Скота почти не осталось. У тех казаков, что раньше имели по 30--40 голов, теперь едва ли осталось по паре. В прошлом году жители городов продавали или обменивали в станицах свои вещи на хлеб; теперь наблюдается явление обратное -- в Новочеркасск и Ростов везут станичники ранее173, чтобы на базарах купить хлеба.
Людоедство факт, установленный даже в Новочеркасске, где продавали котлеты из человеческого мяса. Наблюдаются кошмарные сцены убийства матерями своих детей, чтобы не видеть их мучений, а затем самоубийства. Сообщающий знает два факта, когда в одном случае мать отравила всю семью, а в другом -задушила двенадцатилетнего сына.

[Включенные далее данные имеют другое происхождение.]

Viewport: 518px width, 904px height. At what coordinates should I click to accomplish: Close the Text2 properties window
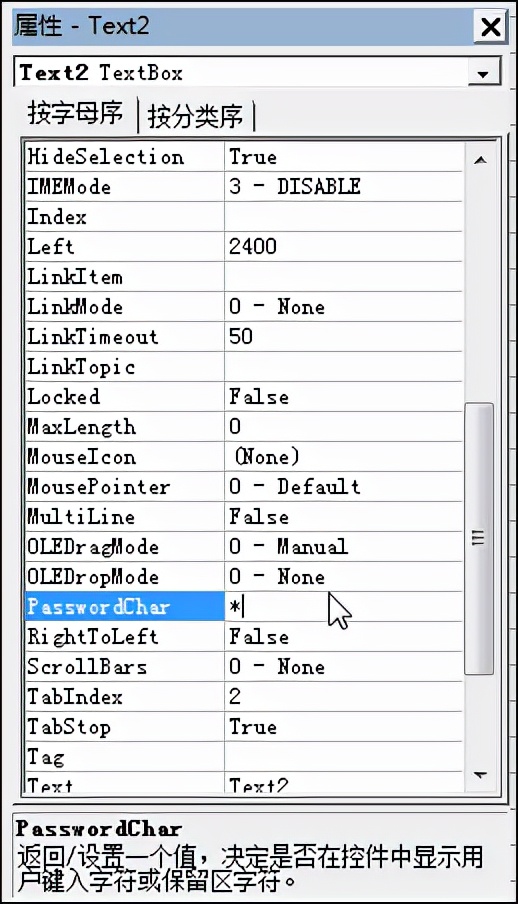[x=490, y=27]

Свирепствуют эпидемии тифа, холеры и различных желудочных заболеваний. Смертность приняла громадные размеры, особенно это заметно на железнодорожных станциях, где в день умирают десятками. Покойники на кладбищах лежат в очередях, ожидая похорон, а привозимых из больниц, без гробов, сваливают в кучи, где они лежат по несколько суток.
Мука, привозимая из-за границы для голодающих, им не попадает, а идет на Красную армию и для коммунистов. Настроение подавленное. На восстание надежды нет никакой. Вначале ждали прихода Краснова174, теперь уже никого не ожидают. Удивление вызывает Западная Европа, до сих пор не могущая понять, что советская власть провалилась окончательно. Опасаются, что при приходе своих снова вспыхнет месть, а потому мечтают о каком-то третьем лице, которое установит порядок и справедливость, ибо с коммунистами расправится само местное население при падении власти (это учитывают евреи и массами бегут в Финляндию, Польшу, Западную Европу и Америку).
Отношение к интеллигенции стало хорошим. Начала распространяться подпольная литература, высмеивающая коммунистов, фельетоны Аверченко175, юмористические рассказы, частушки, высмеивающие власть, и проч[ее].
В станицах террор не уменьшился и до сих пор производятся публичные казни, для чего станичники собираются набатным звоном, с церковной паперти предъявляется данному лицу обвинение, наскоро устраивается инсценировка суда и приговоров и тут же приводится в исполнение. Особенно свирепствовал террор во время и после рейда Назарова176, который, кроме громадного вреда населению, ничего не принес, ибо, где только проходил хоть один назаровец, следом шла смерть и разрушение. За приют на ночь одного из назаровцев или даже за разговоры с ним старшие в доме расстреливались, дети выбрасывались на улицу, имущество конфисковывалось, а все постройки сжигались.
Всякое получаемое из-за границы письмо навлекает подозрение в установлении связи с белогвардейцами (и порой влечет за собою преследование). Вернувшиеся из-за границы исчезают через 3--4 дня бесследно, так как во всяком вернувшемся советская власть видит врага, таящего контрреволюционные замыслы. Амнистия -- это обман. По официальным заявлениям властей, их "последний враг -- это беженец за границей, ибо он мешает установить связь с Европой, а ей -- признать" их. Поэтому принимаются все меры к уничтожению эмиграции.